What Belongs in a Network Security Policy

Access policy Defines all access privileges and responsibilities to network assets by specifying acceptable use rules for users, network operations staff, and management. These policies should cover adding devices to a network, adding software to systems, modifying software and OS settings, and how and by whom external connections to the network are to be made. The policies should specify any required connect warning messages about “authorized usage and monitoring.” Parts of the access policy might become part of acceptable use policy (next).

Acceptable use policy Which user practices and behaviors are acceptable and which are not. This policy often includes technologies, including telephones, cell phones, pagers, copiers, fax machines, computers, access to the Internet, and so forth.

Privacy policy Defines what are reasonable privacy expectations regarding monitoring of e-mail and access to users’ files.

Remote access policy Defines how remote users and telecommuters will access the organization networks. This policy might be further broken down to cover specific technologies, such as ISDN access policy, DSL access policy, and cable modem access policy.

Wireless access policy Defines if and under what circumstances a wireless devices or devices can be used with the company network.

Antivirus policy Defines which tools will be used and how they’ll be implemented.

Password policy Defines what passwords will look like and how often they must be changed, and it should authorize audits of password files to ensure compliance.

Authentication policy A more comprehensive form of the password policy that defines a local access password policy and establishes guidelines for remote authentication processes, which might include OTPs and the devices that generate them.

Router and switch security policy Defines minimal security configuration for all routers and switches connecting to a production network.

Accountability policy Defines the responsibilities of users, network operations staff, and management. This should cover guidelines for routine monitoring, scheduled and unscheduled audits, and guidelines for incident handling (what to do, what not to do, and who to contact in case an intrusion is suspected).

IT system and network maintenance policy Defines how internal and external maintenance people are allowed to handle and access company technology. This should address if, and under what conditions, remote maintenance is allowed and how such access is controlled. If outsourcing is allowed, how it should be managed and the processes that need to be followed should be defined.

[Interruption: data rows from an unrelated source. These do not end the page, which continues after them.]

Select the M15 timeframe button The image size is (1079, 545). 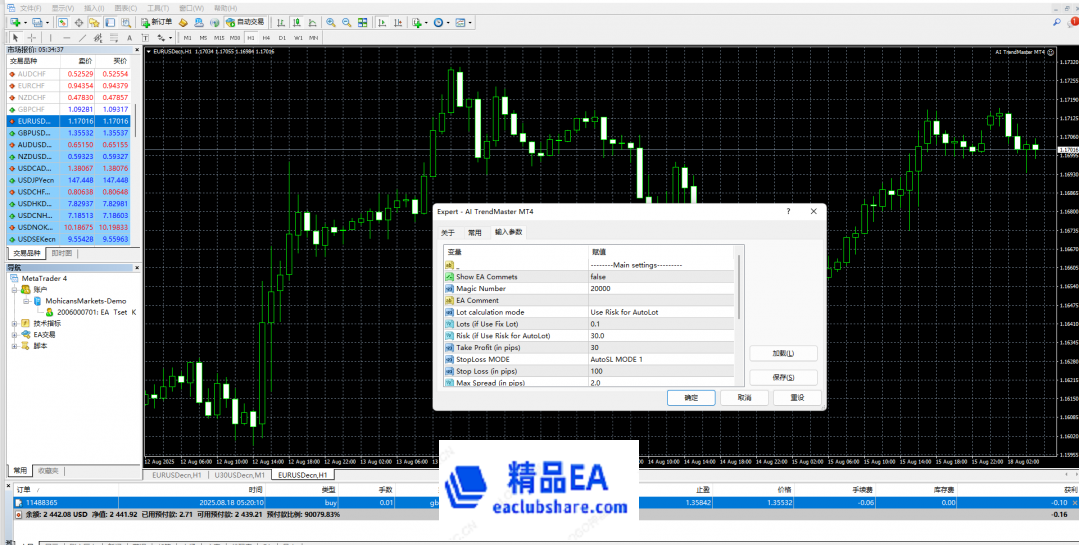point(219,38)
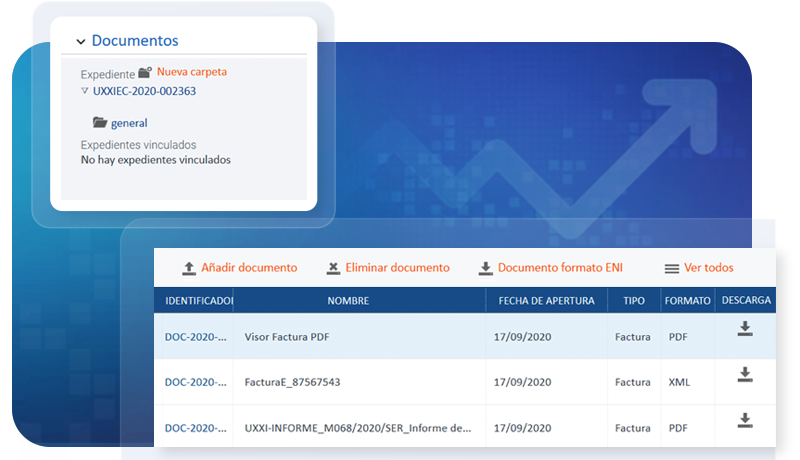
Task: Click the Nueva carpeta link
Action: click(192, 72)
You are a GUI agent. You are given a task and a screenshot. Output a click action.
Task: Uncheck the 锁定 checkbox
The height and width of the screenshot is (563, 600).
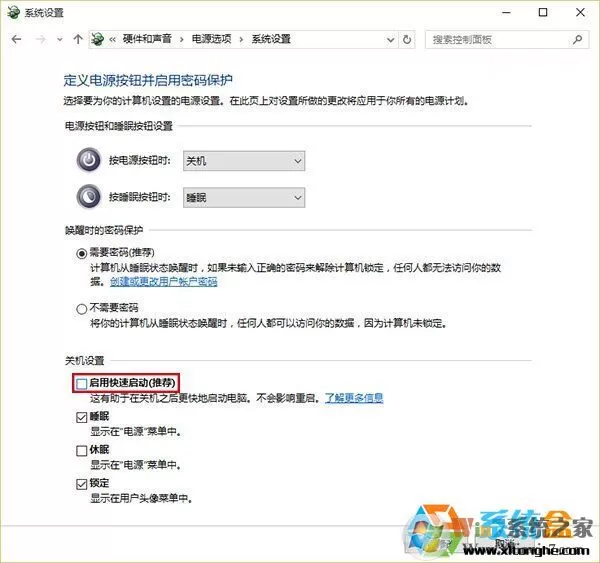[x=82, y=485]
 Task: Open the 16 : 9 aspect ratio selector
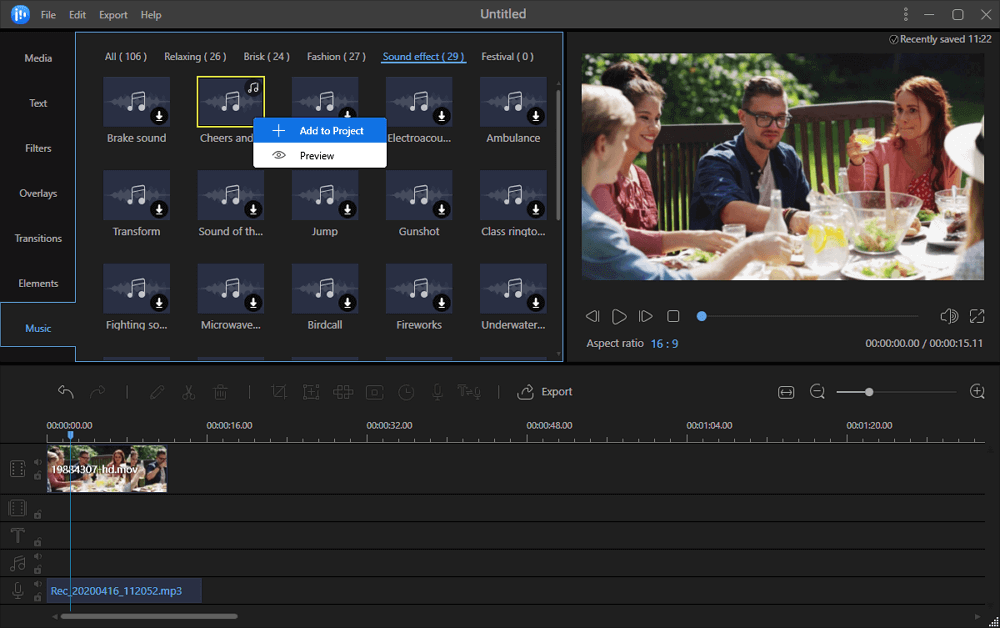[664, 343]
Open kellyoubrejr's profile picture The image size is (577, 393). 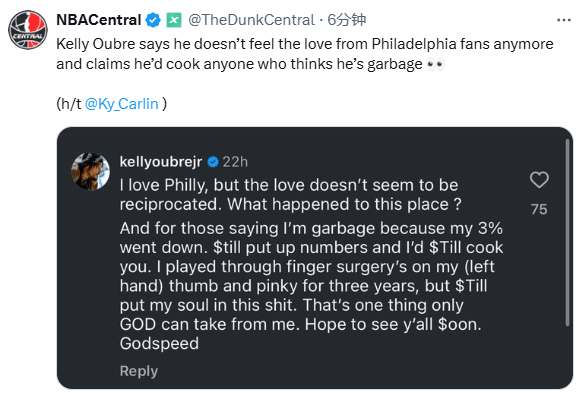(x=90, y=171)
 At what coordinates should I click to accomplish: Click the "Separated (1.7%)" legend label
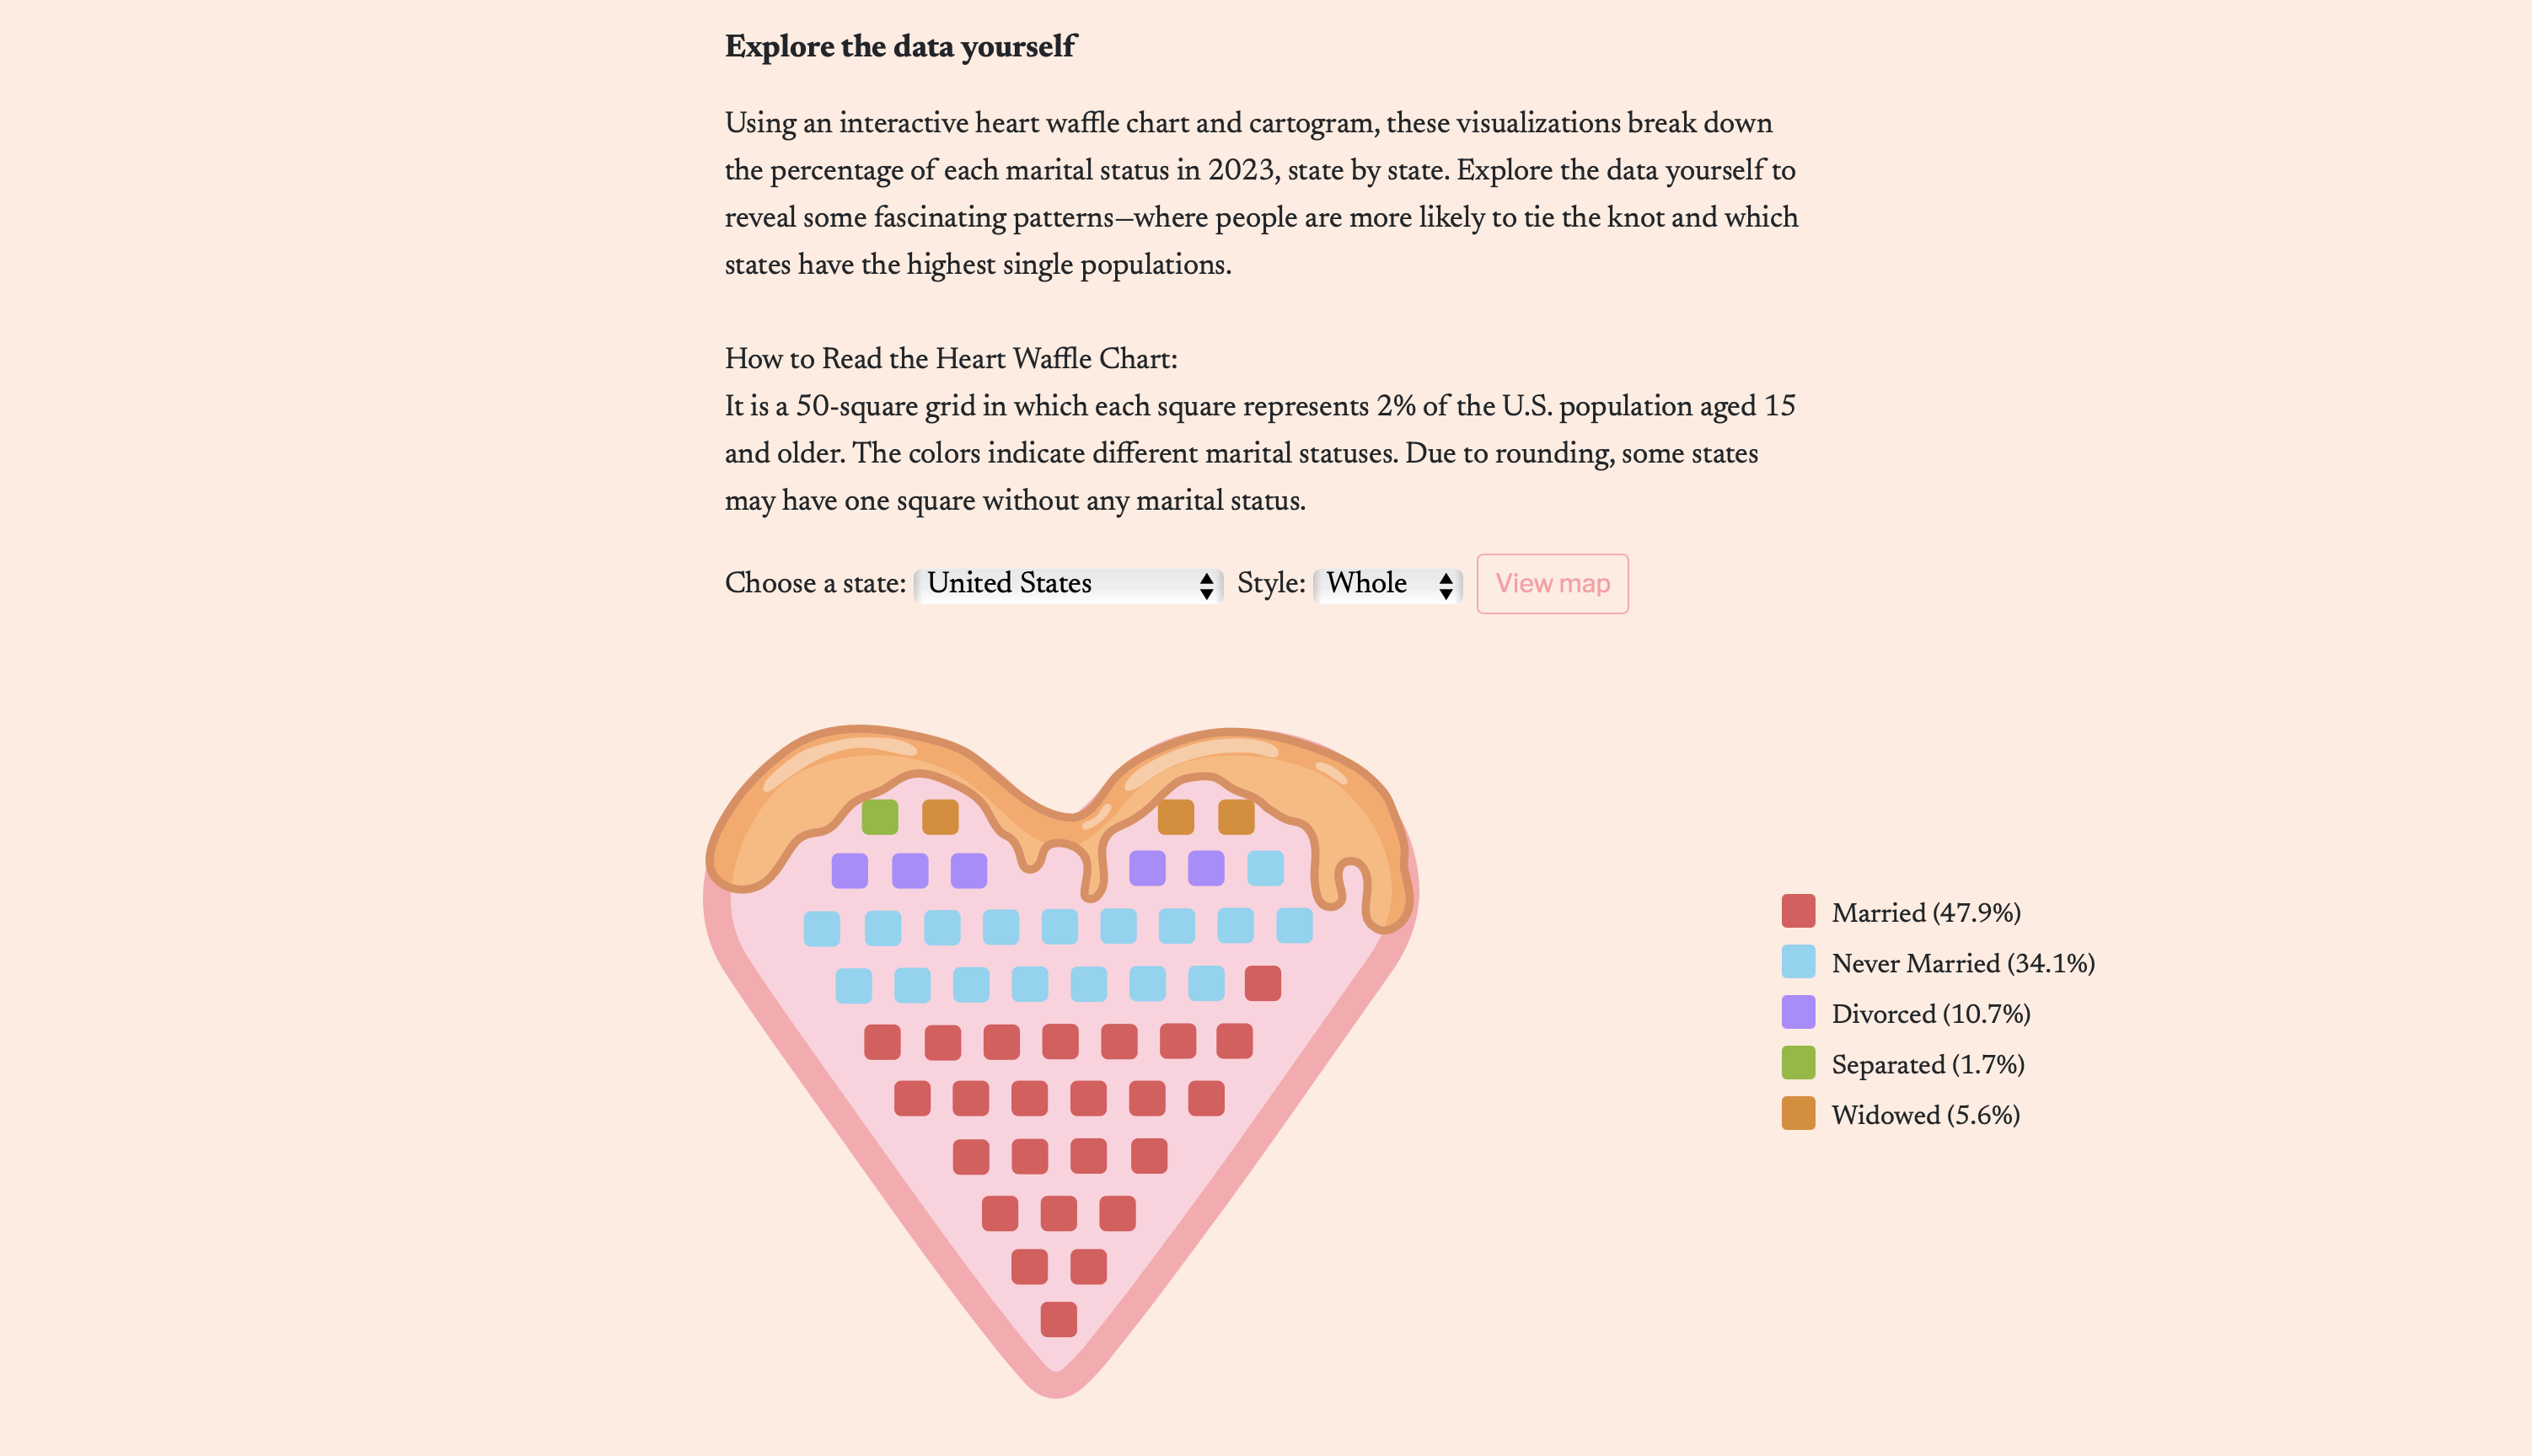coord(1927,1065)
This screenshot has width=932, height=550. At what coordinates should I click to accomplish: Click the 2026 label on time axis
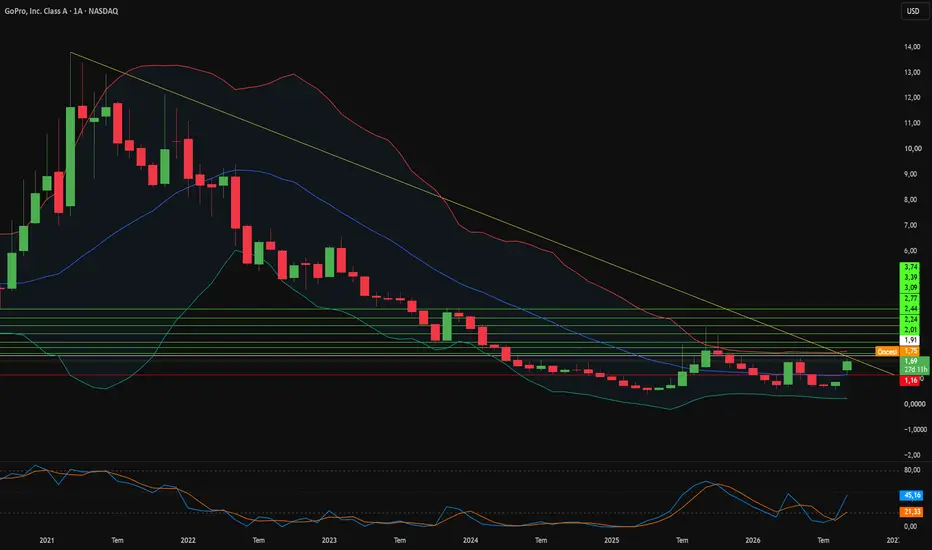pyautogui.click(x=752, y=540)
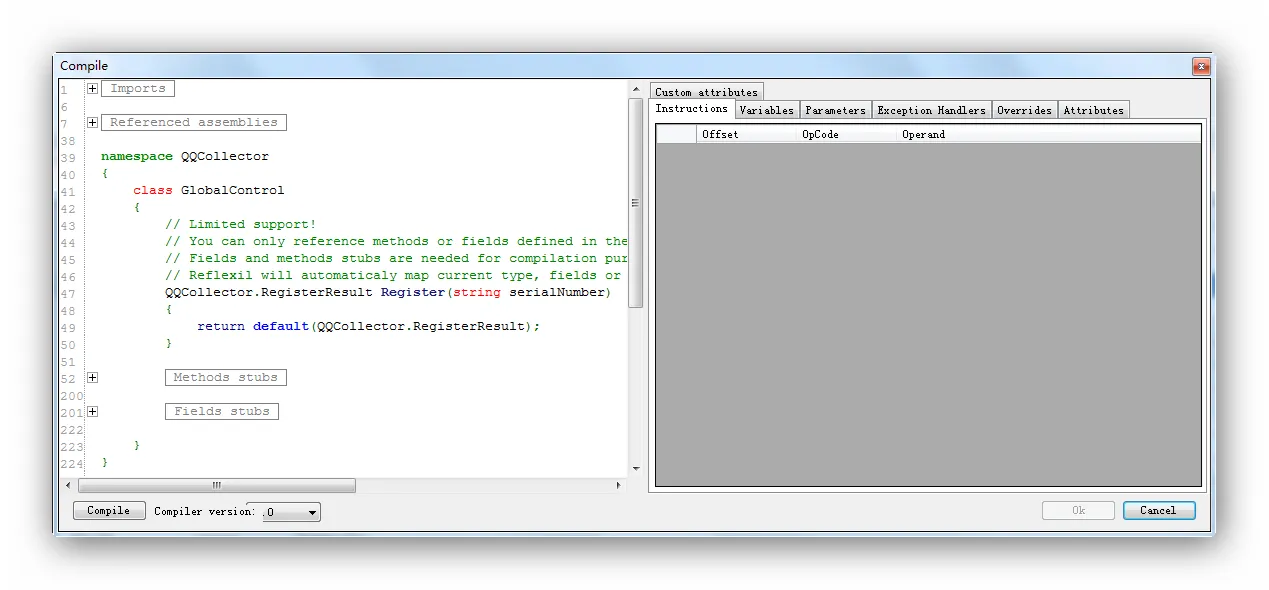Switch to the Parameters tab
The height and width of the screenshot is (590, 1269).
(835, 110)
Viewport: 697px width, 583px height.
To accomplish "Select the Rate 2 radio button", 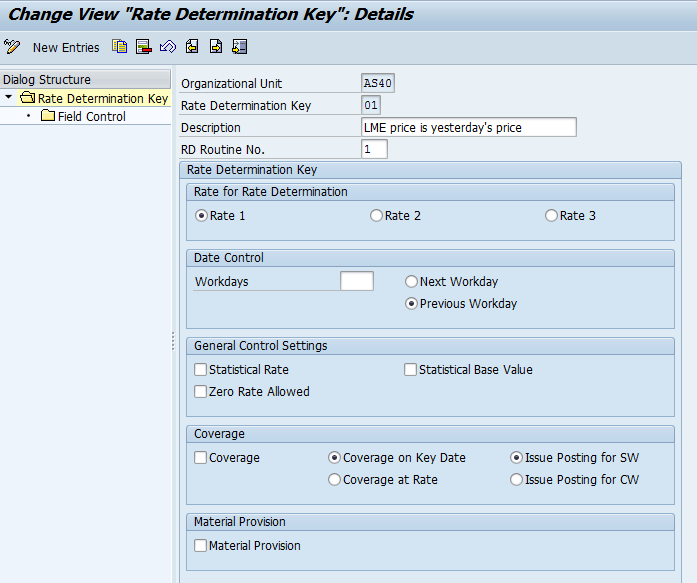I will 377,216.
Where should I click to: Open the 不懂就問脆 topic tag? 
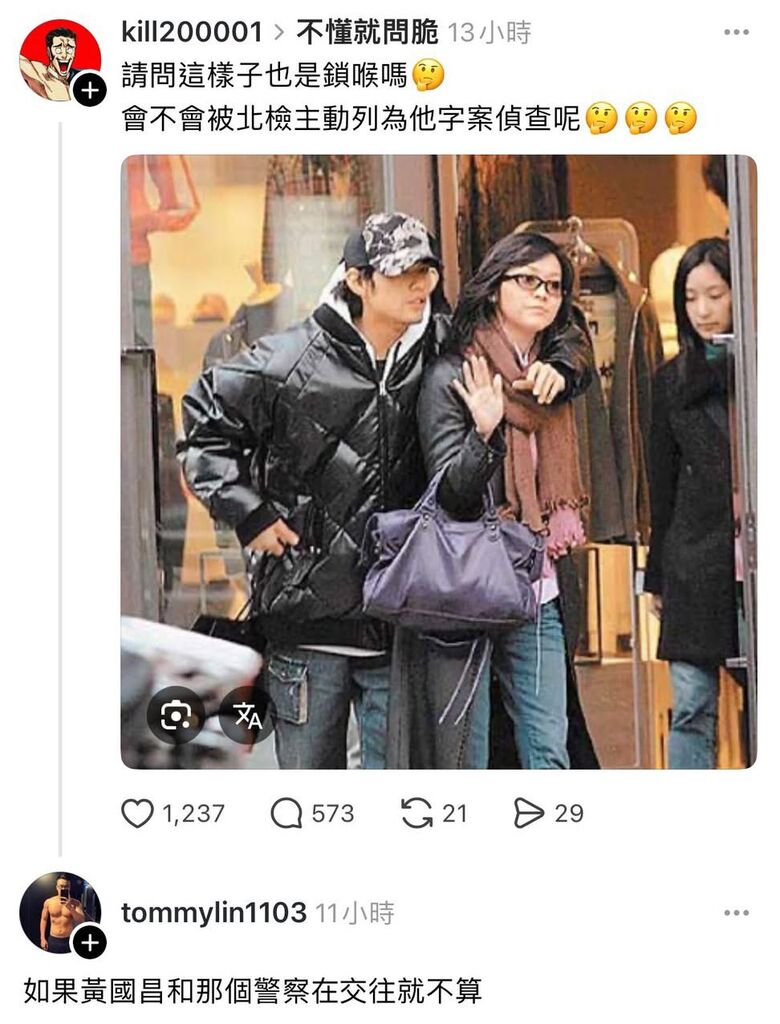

Violations reporting policy Defines the types of violations that must be reported and to whom the reports are made. Remember, a low-key atmosphere and even anonymous reporting can result in a greater likelihood that a suspected violation will be reported.The policy should include specific contact information for users, staff, and management for each type of policy violation. Guidelines should include how to handle outside queries about a security incident, detailing who should be responding, and defining the procedures depending on where the contact is from. There may be a different policy or contact person when working with an interested third party, law enforcement, or the media. Defines the procedures if the security incident involves information that might be considered confidential or proprietary. If appropriate, any cross-references to security procedures company policies and/or applicable laws and regulations.